Il y a en l’espèce délit continué, les faits commis à l’égard de la victime étant l’exécution successive de la même intention, celle de mettre la personne au travail dans des conditions contraires à la dignité humaine (la cour rappelant sur cette question la doctrine de C. CHICHOYAN, « Traite des êtres humains », Droit pénal et procédure pénale, Kluwer, 2014, p. 120).

Elle considère que le montant réclamé est raisonnable et l’accorde au titre de dédommagement moral.

Elle confirme la responsabilité solidaire des deux employeurs.

Intérêt de la décision

Rares sont les décisions rendues sur la question.

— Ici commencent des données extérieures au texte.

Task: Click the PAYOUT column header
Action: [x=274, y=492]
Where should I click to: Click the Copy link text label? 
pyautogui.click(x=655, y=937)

La cour du travail fait très légitimement droit à la demande, eu égard aux diverses infractions constatées à la réglementation sociale, qui a un caractère d’ordre public pour ces questions.

C’est l’ensemble des conditions de travail, la durée tout à fait excessive de celui-ci et l’atteinte aux droits fondamentaux de l’intéressée qui ont amené la cour à conclure à une situation d’exploitation.

L’on notera encore qu’elle a retenu l’infraction continuée, vu la persistance d’une même intention, étant celle de mettre la personne au travail dans des conditions contraires à la dignité humaine.